Un homme ne se mêlant pas de politique mérite de passer, non pour un citoyen paisible mais pour un citoyen inutile. » Thucydide (v. 460 - apr. 395 av. J.-C.)
 
C’est par cette citation, tirée de l’article "Troisième contre-choc pétrolier : Que fait l’Algérie ?" de Chems eddine Chitour, que je trouve admirablement belle et toujours d’actualité, que je reprends mon stylo de… pourrais-je dire de pèlerin (?) pour expliciter encore davantage les raisons du malaise algérien.

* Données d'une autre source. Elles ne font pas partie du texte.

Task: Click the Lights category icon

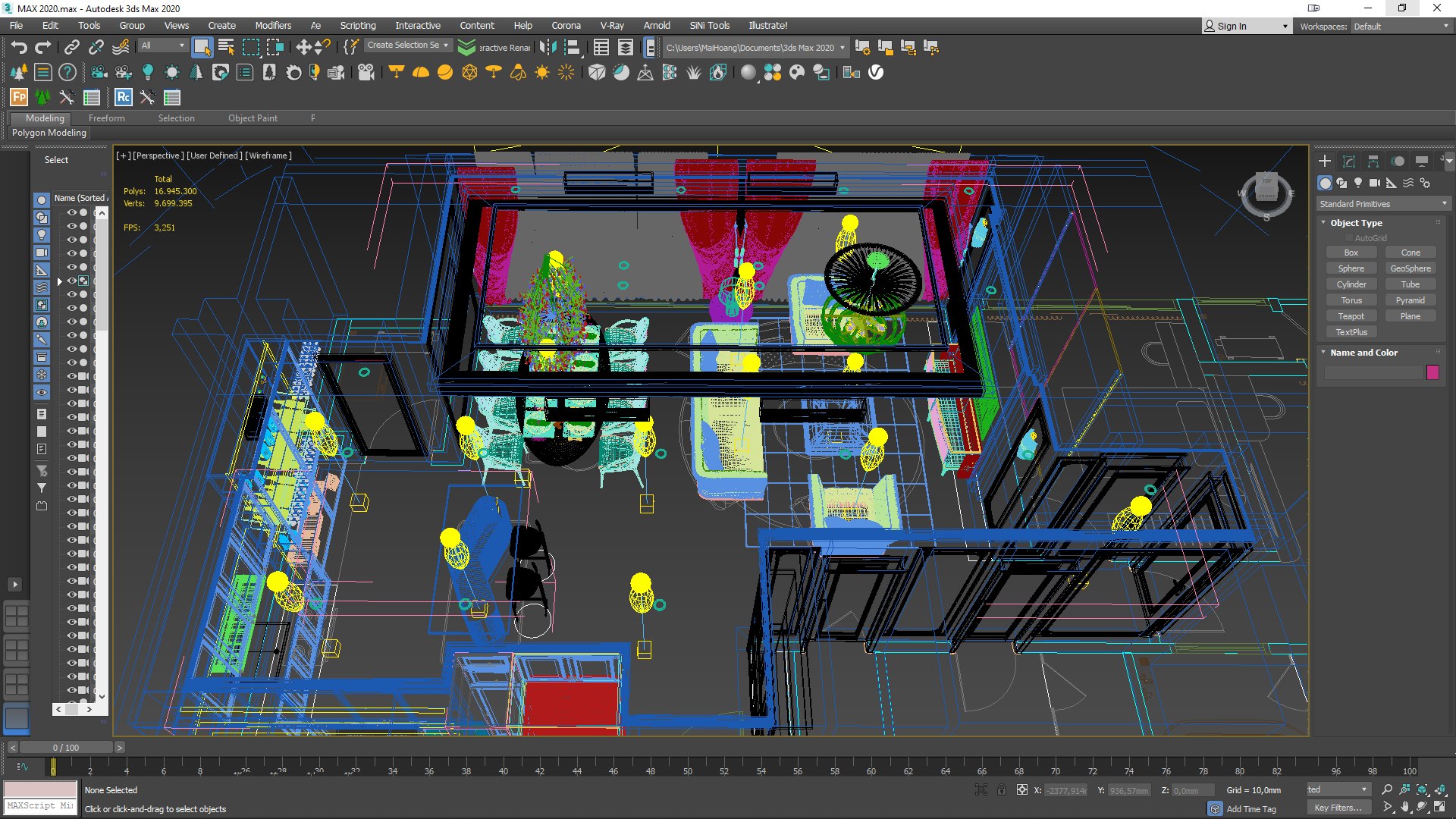Action: click(1358, 183)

A mon sens, le "malaise algérien" est avant tout d’ordre politique ; Financierement, l’Algérie se porte bien. Le mérite de cette embellie financière revient à notre sous sol saharien qui regorge de gaz et de pétrole ; et même si le pétrole est à son plus bas niveau depuis quelques semaines déjà, l’on nous rassure que le pays, du fait des réserves en dollars qu’il a déjà engrangé, peut tenir cinq ans sans avoir recours ni au FMI ni à la banque mondiale ; Tant mieux ! Le hic cependant c’est que cette durée où l’on pourrait être tout à fait insouciant et à l’aise du point de vue pécuniaire est, à chaque fois, revue à la baisse ; Elle était estimée par certains économistes, au moment ou l’on commençait à parler de la crise économique mondiale, à cinq ans. Mais depuis, elle ne cesse de se réduire comme peau de chagrin à chaque baisse du prix du baril de l’or noir. Elle ne pourrait, selon les économistes les plus chevronnés et les plus communicants en la matière, excéder les trois ans. Mais il est vrai qu’en matière de prévisions économiques nul n’est infaillible. Pour preuve, aux Etats-Unis personne n’a vu la crise venir jusqu’au jour où les banques se sont mises à mettre la clé sous le paillasson les unes après les autres ! Bref ne nous égarons pas trop dans le labyrinthe de l’économie et parlons plutôt de ce qui ne va pas en Algérie. C’est, à mon sens, surtout dans le domaine politique que les choses se sont véritablement gâchées depuis que l’éventualité d’un troisième mandat au profit de l’actuel président de la République a commencé à faire son chemin au milieu d’une certaine classe politique.


Genèse de l’affaire : 

Après plusieurs mois de faux suspens, délibérément entretenu, le verdict est tombé tel un couperet : la constitution est amendée par "une majorité écrasante" de députés ce qui permettra au président Abdelaziz Bouteflika de se présenter pour un troisième mandat. Mais le problème n’est pas là. Il est dans la façon dont se sont déroulés les évènements : initialement, il était question que l’amendement de cette Constitution devait se faire par voie référendaire : autrement dit, au peuple souverain de décider du changement ou non de celle-ci ; mais, le pouvoir a fait traîner les choses et s’est rabattu au dernier moment sur le Parlement dont il s’était déjà assuré de la fidélité. Et comment, après une augmentation salariale des députés qui frise l’indécence ? Tout cela au moment même ou des pans entiers de la société algérienne crient famine ! Au moment même où des corporations entières de fonctionnaires se mettent en grève pour attirer pour la énième fois l’attention des pouvoirs publics sur leur condition sociale, sur la dégringolade de leur pouvoir d’achat, sur…., sur, ….., la liste est encore longue. Et quelle est la réponse du pouvoir à ces grévistes ? Le pouvoir ne veut ni n’entends s’asseoir à la table de négociations, il menace plutôt de recourir à des ponctions sur les salaires de ceux qui n’ont que ce moyen extrême pour se faire entendre. 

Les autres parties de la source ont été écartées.